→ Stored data

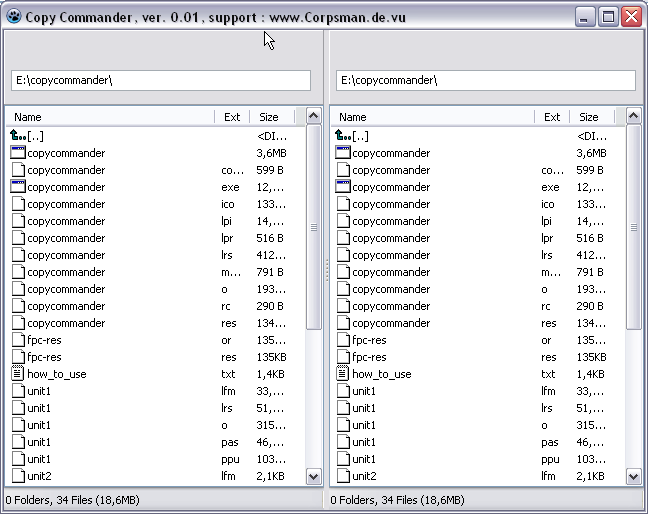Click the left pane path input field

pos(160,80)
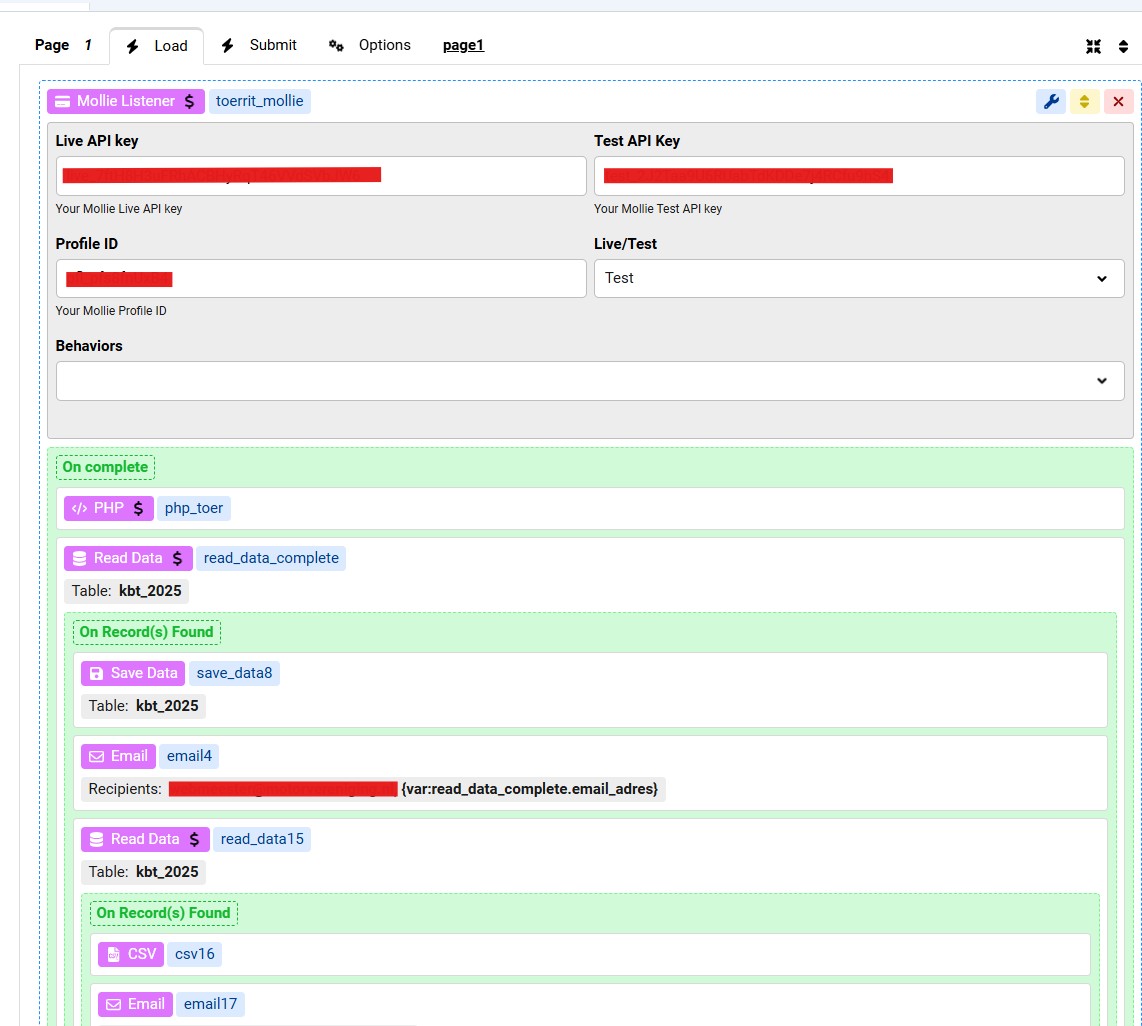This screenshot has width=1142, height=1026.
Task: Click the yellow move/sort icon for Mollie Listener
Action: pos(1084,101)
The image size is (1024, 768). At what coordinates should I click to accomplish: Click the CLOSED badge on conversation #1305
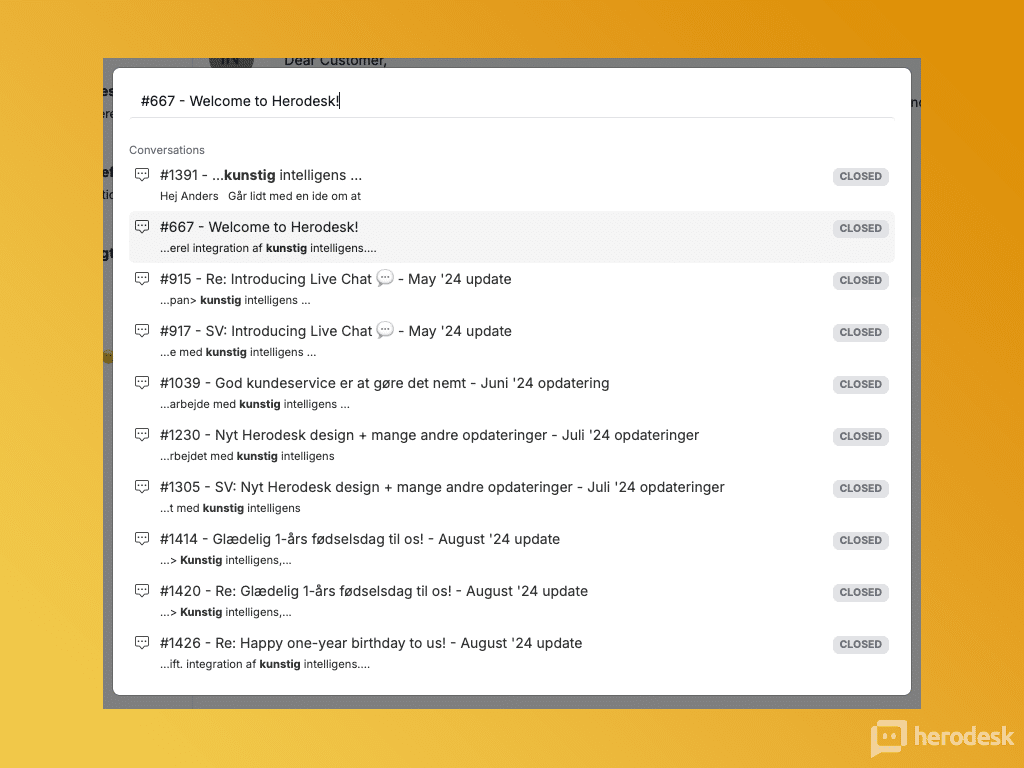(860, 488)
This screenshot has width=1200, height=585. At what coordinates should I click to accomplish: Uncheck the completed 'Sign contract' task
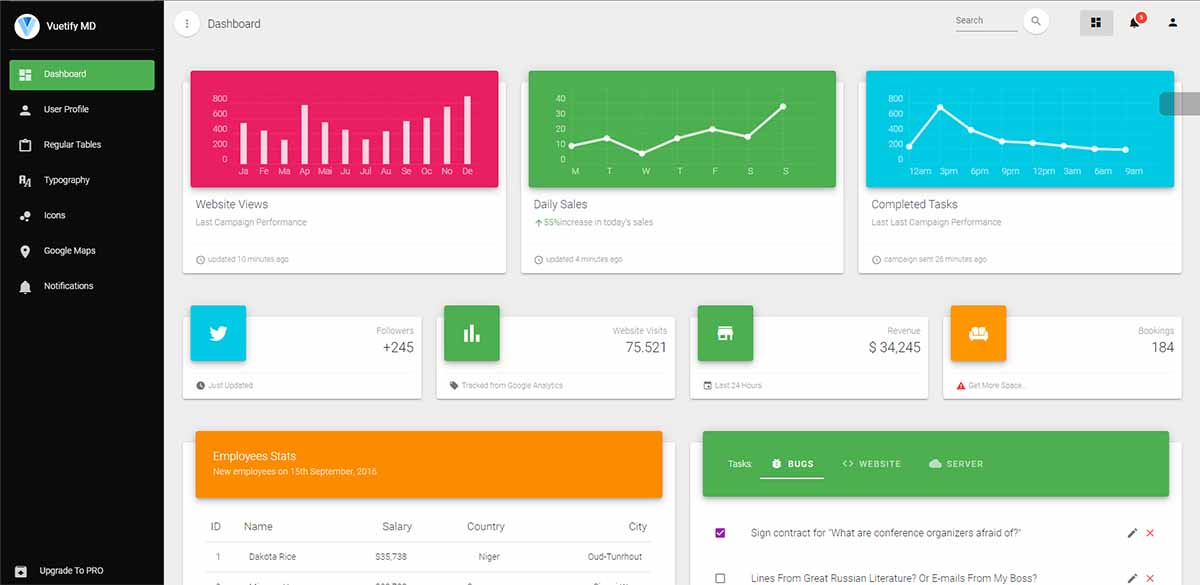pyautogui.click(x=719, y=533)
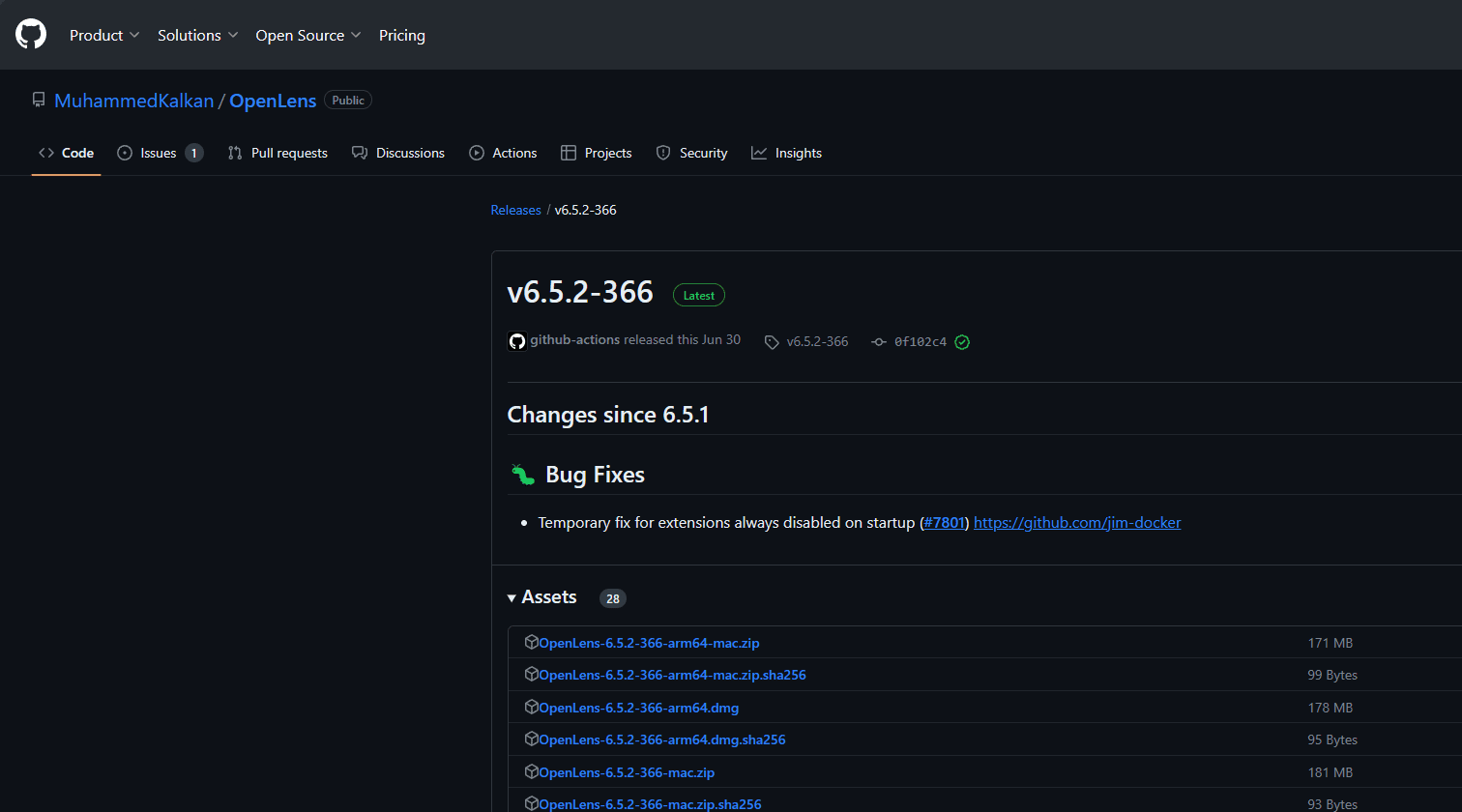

→ Exercise brief
Write out exactly the stretch of lines that begins with the line containing "The image size" and ends with the last line of the records above, leaving out the pictures.

→ Solution to the exercise
The image size is (1024, 768). At what coordinates should I click to accomplish: Click the CLOSED badge on conversation #1305
(860, 488)
This screenshot has width=1200, height=585. At what coordinates should I click to accomplish: Uncheck the completed 'Sign contract' task
pyautogui.click(x=719, y=533)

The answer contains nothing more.